Muammar Gaddafi then was the President of Libya, his country 3 decades ago discovered oil reserves and had brought a big boom in wealth. Libya reportedly spent close to $1.4 million to organize the 1982 Africa Cup of Nations. Muammar Gaddafi wasn’t going to let the big occasion pass, he used the tournament to give his political ideology wings, he promoted Libya’s Green Revolution. A revolution that promised to rescue the world from the failures of Western democracy and Communism.

Interestingly, Gaddafi’s policies made few friends internationally and consequently deteriorated the rich nation’s relationship with other nations, and that included Dr. Hilla Limann’s Ghana. Dr. Hilla Limann had amalgamated with another nations to boycott all relations with Libya and that included football. The boycott was headed by the United States. Dr. Hilla Limann annnouced that Ghana would not partake in the tournament.

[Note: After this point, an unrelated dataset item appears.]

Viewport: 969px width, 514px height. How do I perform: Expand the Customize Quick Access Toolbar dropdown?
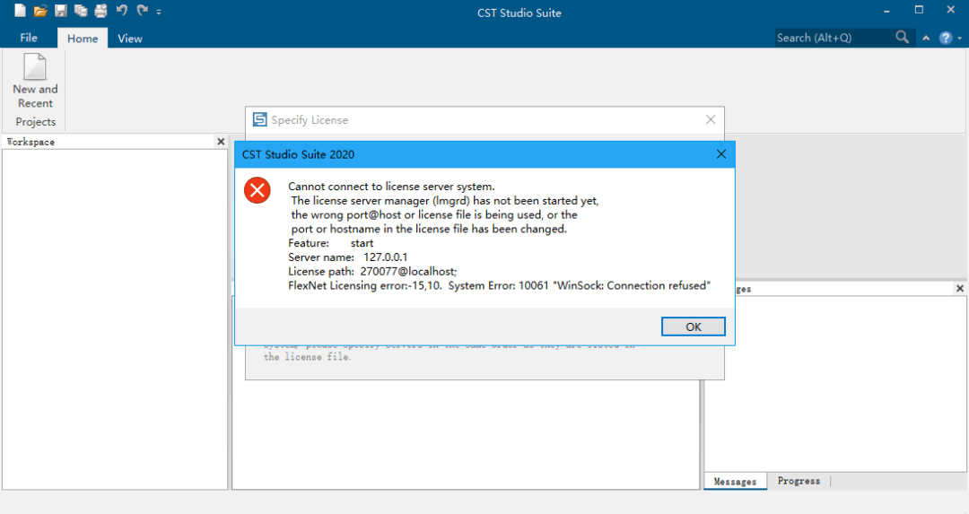[x=159, y=13]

Hillah liman had made his decision and was inexorable, nothing was going to change his mind. Stakeholders of the nation were left disappointed, they made all efforts to cajole him into changing his mind, but to no avail, that wasn’t going to happen. Ghana’s hope of winning the African Cup of Nations (AFCON) for the 4th time was almost buried, but that wasn’t it, there was a turn of events.

On December 31st, 1981, a young, ferocious and radical Flt. Lt. Jerry John Rawlings staged a coup d’état, he dethroned Hilla Limann and became the President of Ghana. He pulled off a smooth second-coming, Limann did not last long enough in power to see his decision enforced.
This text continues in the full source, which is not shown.